Sweet Potato Gnocchi is about to happen in your life. Get ready.

Sweet Potato Gnocchi in a bowl with a fork

This recipe was originally published back in 2016 and it always makes a delicious return to our lives every fall. This is the the gnocchi for people who think they can’t make gnocchi. Simple, comforting, and just so, so good.


I started a dinner club a few years ago (gah! seriously feels like yesterday 👵🏼) and for this dinner club, every month, 6 friends + my happy self get together for a night of wine, appetizers, and amazing homemade food. We’re talking the type of food that we all maybe wouldn’t normally make for our families or for our regular weeknight selves, but that can be fully embraced and appreciated when we are with our foodie friends.

Example: gnocchi.

About a year ago, I learned the basics of making gnocchi at a blog related event, and I came home and said: listen up, dinner club -> we need to make gnocchi together.

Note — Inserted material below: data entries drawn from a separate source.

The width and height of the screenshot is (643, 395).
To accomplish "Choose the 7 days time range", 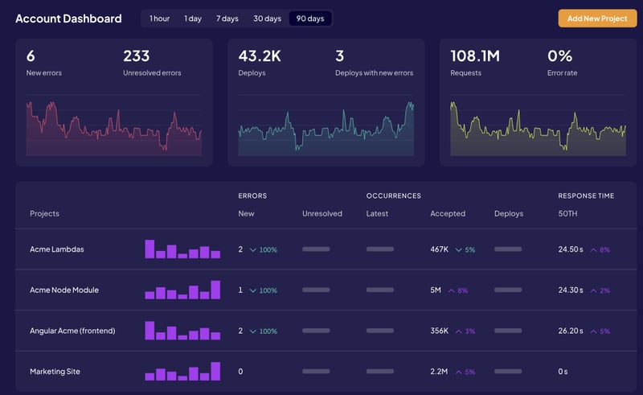I will pos(227,19).
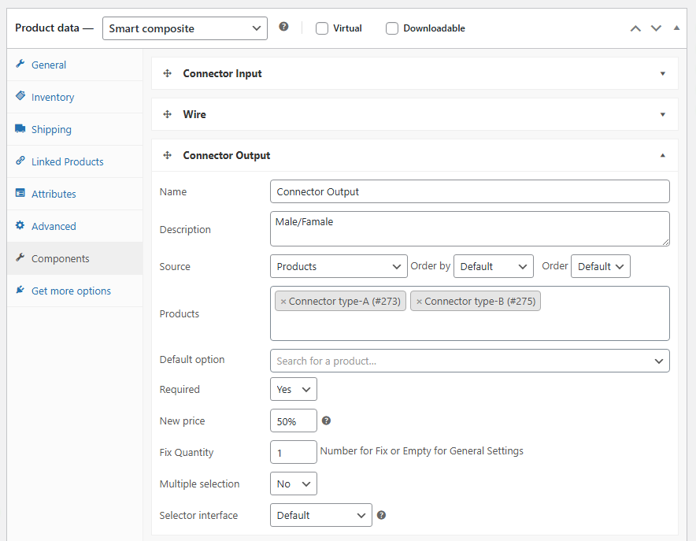The height and width of the screenshot is (541, 696).
Task: Click the move handle for Connector Input
Action: 167,73
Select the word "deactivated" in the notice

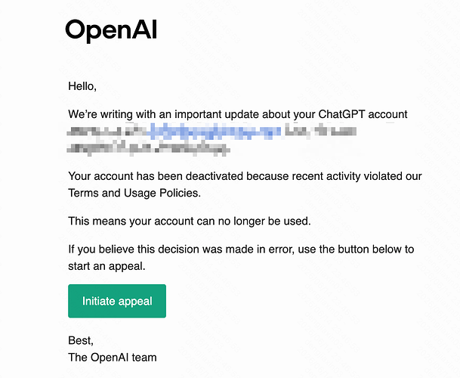pos(215,176)
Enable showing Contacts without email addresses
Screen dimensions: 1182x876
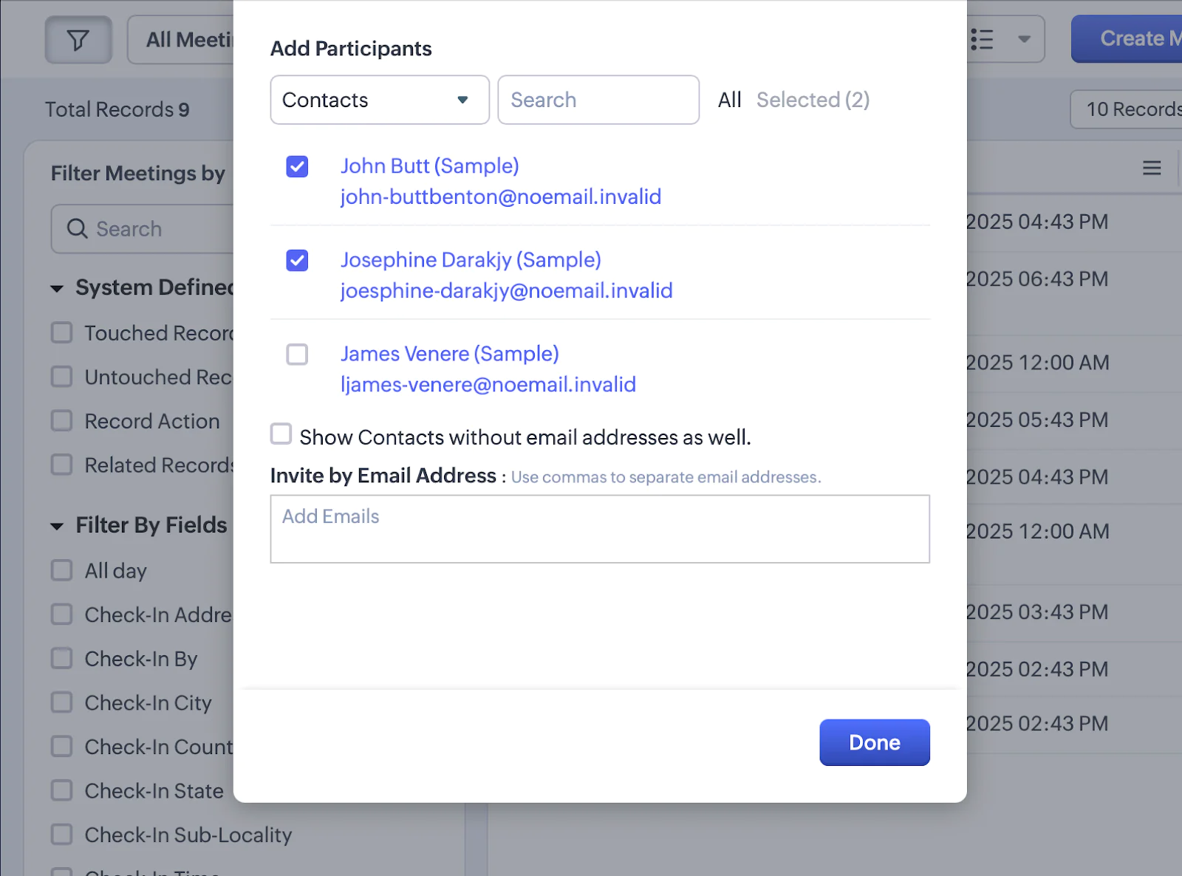pos(281,434)
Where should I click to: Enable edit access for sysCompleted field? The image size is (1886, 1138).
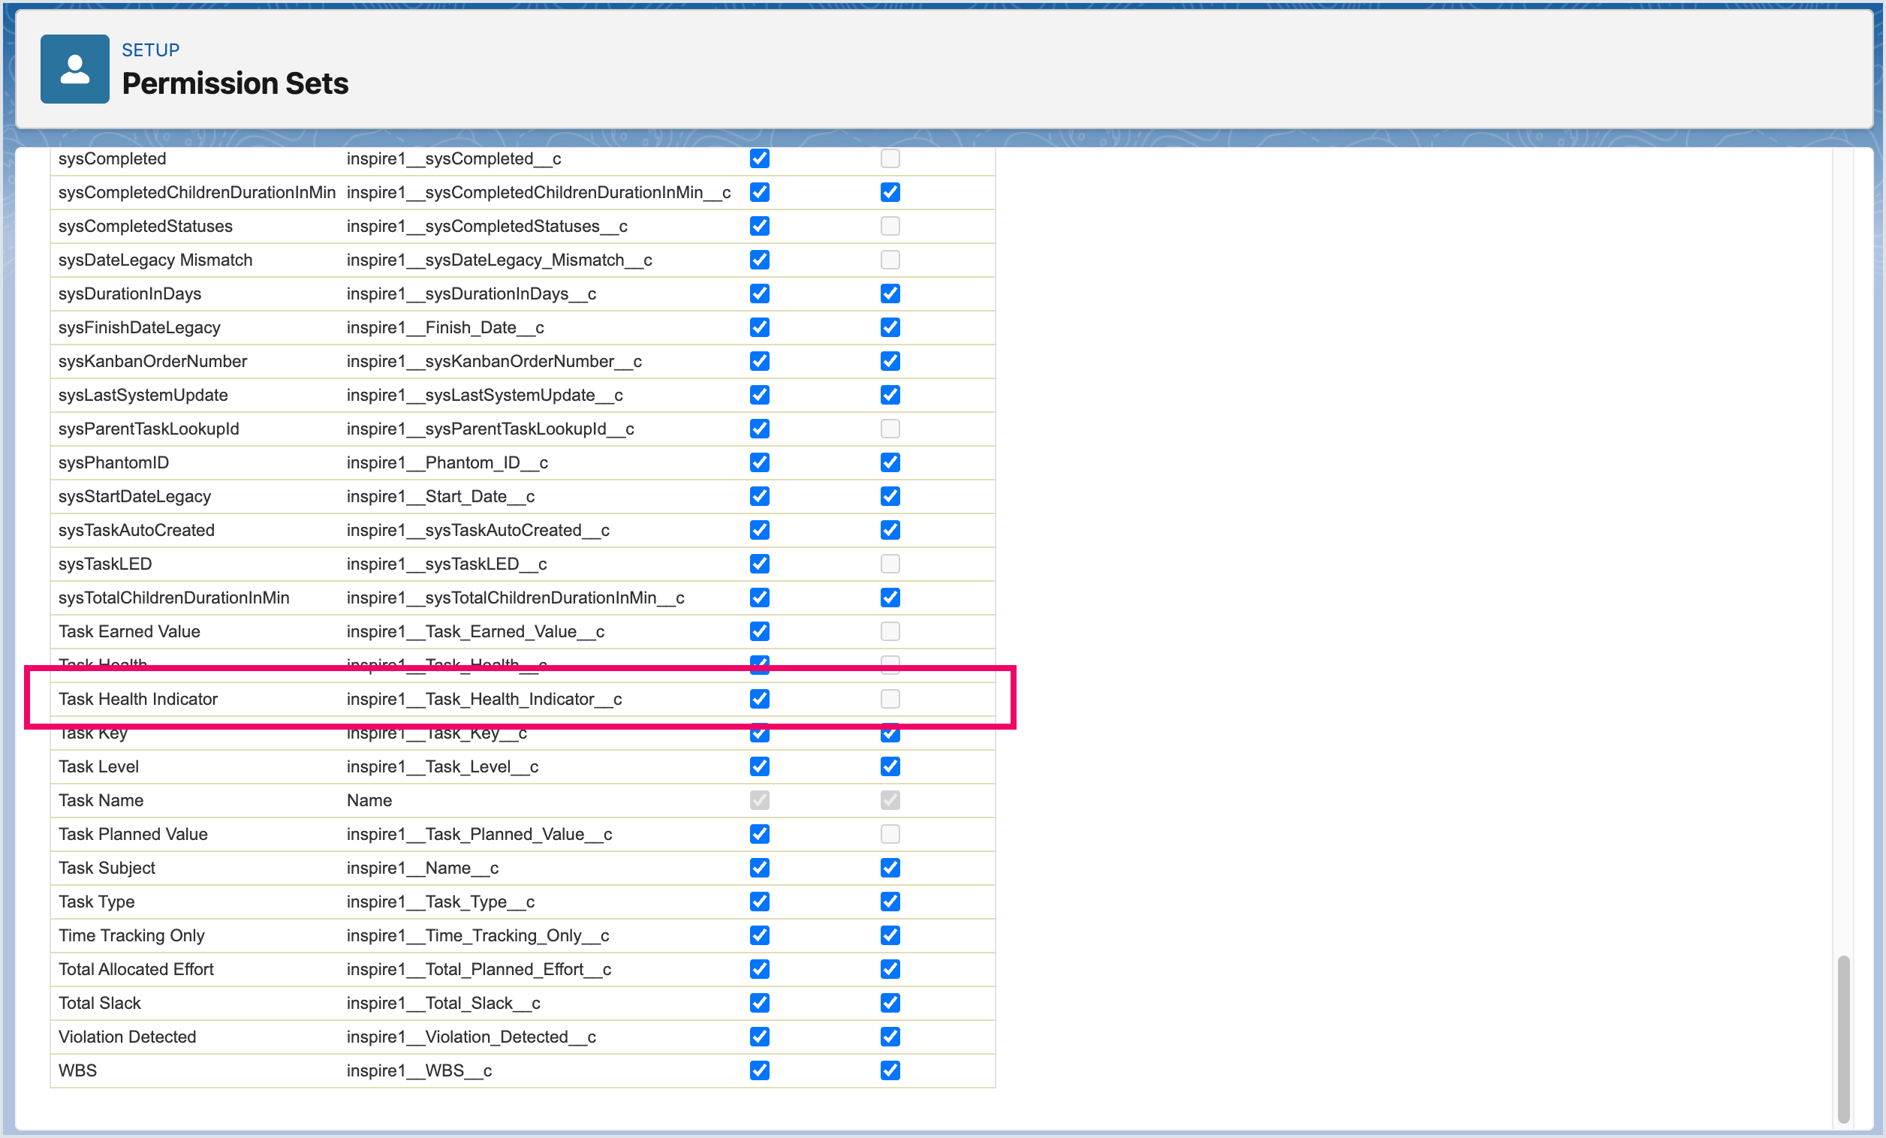(889, 158)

I am not exaggerating when I say that our gnocchi night is STILL the talk of our dinner club. It will never ever be topped, unless it’s topped by another gnocchi night. There were platters upon platters of that pillowy potato gnocchi, and simmering pots of tangy bolognese and creamy marsala mushroom and zippy pesto sauces that still live right at the surface of our food dreams. It was a girls’ night gnocchi event that bordered on otherworldly.

So. Today’s post is exciting for three reasons:

  1. Comforting, wintery, love-yourself-GNOCCHI.
  2. Superfood vegetables tasting ahhmazing (hello sweet potato and broccoli rabe).
  3. Weeknight ease.

Do you believe me? Look here. 👇🏼

Sweet Potato Gnocchi in a pan

Trust: This Is Going To Be EASY

As with most recipes that I make, I like them to be NOT OVERWHELMING.

With the fancy gnocchi night, I boiled, dried, rested, cooled, and riced the potatoes before mixing. That was a different time.

This time we are literally just baking in the microwave. Okay? Can you get on board with me here? Just bake that little sweet potater in your micro for speed and ease, mix it with the ricotta, Parm, and flour, and form into cute little sweet potato gnocchi. Boil them till they float, and voila. Gnocchi.

These gnocchi are sturdy enough to stand up to the sage-garlic-butter-pan-frying situation that follows, which is exactly what I wanted them to be: golden and crispy on the outside, and soft and loverly on the inside.

Sweet Potato Gnocchi
Broccoli Rabe for Sweet Potato Gnocchi

A Little Nutritional Boost

To avoid getting overly sweet (and to throw some powerhouse nutrition in the mix), we are serving this up with broccoli rabe – blanched to tender-crisp perfection before getting tossed in to the magic of that saute pan.

In addition to being a SUPER HEALTHY power ingredient, I loved using broccoli rabe with this because it was kind of like a textural cross between broccoli and spinach. You have the leaves of the broccoli rabe which cook super nicely similar to spinach, and you have the beautiful, barely-crunchy florets that are small enough not to overwhelm the dish.

Besides, the colors.

You NEED those bold colors working together in your recipe life.

If you don’t have easy access to broccoli rabe, another green veg will do here, like spinach or kale. Just throw it right on in that pan. Or, skip the veg and just enjoy that gnocchi perfection.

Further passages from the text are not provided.